The tone of the article is "back to business" because this week is one for me to take seriously but within my stride, regardless of what information comes my way.
Whilst I analysed many of the issues that were central to the diagnostic phase I did not delve deeply into the dynamics of surgery because I thought that it was an issue best left to a more appropriate time. There is only so much information that I think is good to take on both from an emotional and a mental stand point.
If we stick to basics, I was diagnosed as having a "regional tumour" i.e. it has grown through the oesophageal wall and has infected the local lymph nodes but has not metastasised to other organs in the body (i.e. there is no secondary cancer). The tumour has been staged as T3, N1, M0 - where T is the size from 0 to 4, N is the nodal infection gauged from N0 to N3 and M indicates the presence of metastasis either M0 or M1.
The following artical describes the classifications more fully (remember that I have the second type of cancer listed "adenocarcinoma"). Oesophageal Cancer Staging . So my cancer was at an advanced stage when diagnosed though, critically not metastatic.

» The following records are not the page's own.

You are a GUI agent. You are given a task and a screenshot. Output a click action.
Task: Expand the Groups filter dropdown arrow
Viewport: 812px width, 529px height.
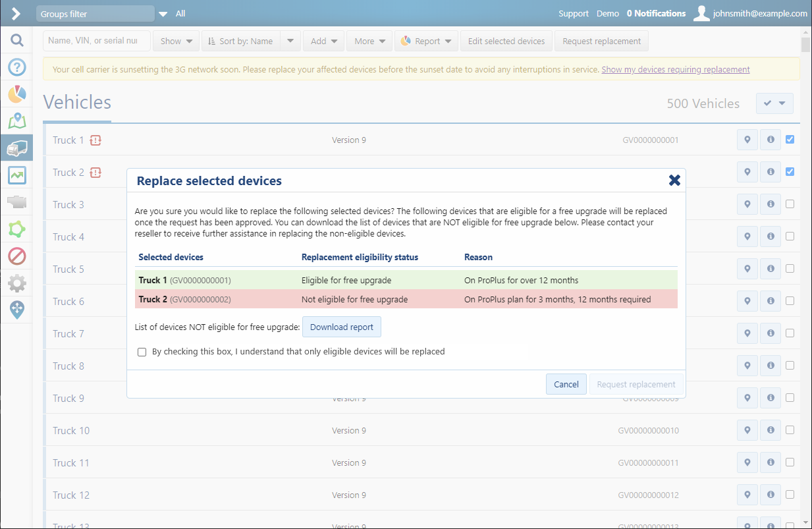163,14
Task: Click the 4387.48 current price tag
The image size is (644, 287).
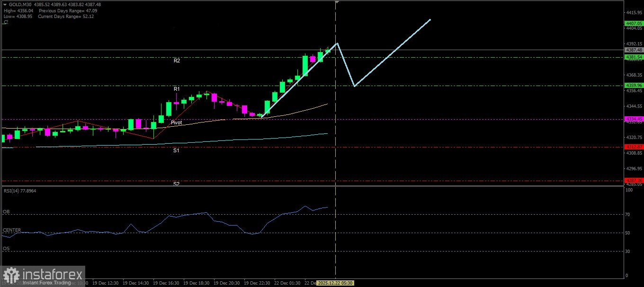Action: [x=634, y=50]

Spinning to the bottom of the linked page a harsh truth is articulated and that is that, for the statisical sample that was taken, people with my level of cancer have a 20% chance of surviving for more than five years. I believe that these statistics were derived before the type of treatment I am having was in situ but, but whilst the reading still isn't pretty, I believe it to be closer to a 30% survival rate for 5 or more years. It should also remember that I am having the "wonder drug" Avastin, so it remains to be seen what impact that has.

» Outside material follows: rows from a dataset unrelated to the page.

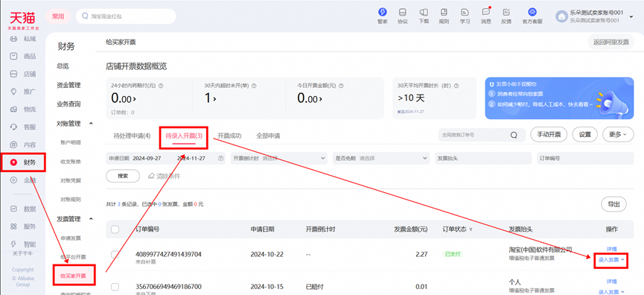Select 物流 icon in left sidebar
The height and width of the screenshot is (295, 644).
click(14, 110)
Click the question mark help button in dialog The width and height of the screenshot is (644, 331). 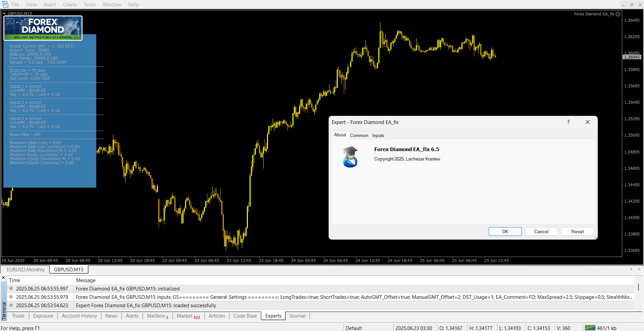pos(568,122)
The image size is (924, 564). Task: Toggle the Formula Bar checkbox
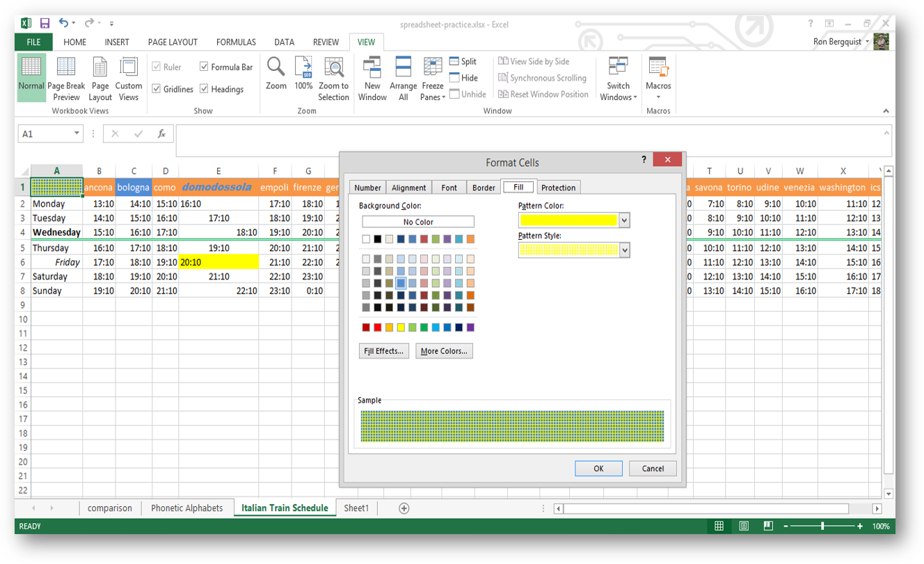point(205,67)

There is a another factor, which is termed as metabolic resoponse. Metabolic "responders" have a much higher survival rate than non-responders. What I don't understand is whether I have been tested in this respect. From what I have read, metabolic response is determined by a PET scan a couple of weeks after the start of chemotherapy, but as my PET scan was performed before chemotherapy I assume that my metabolic response was not measured. That is something that I will ask.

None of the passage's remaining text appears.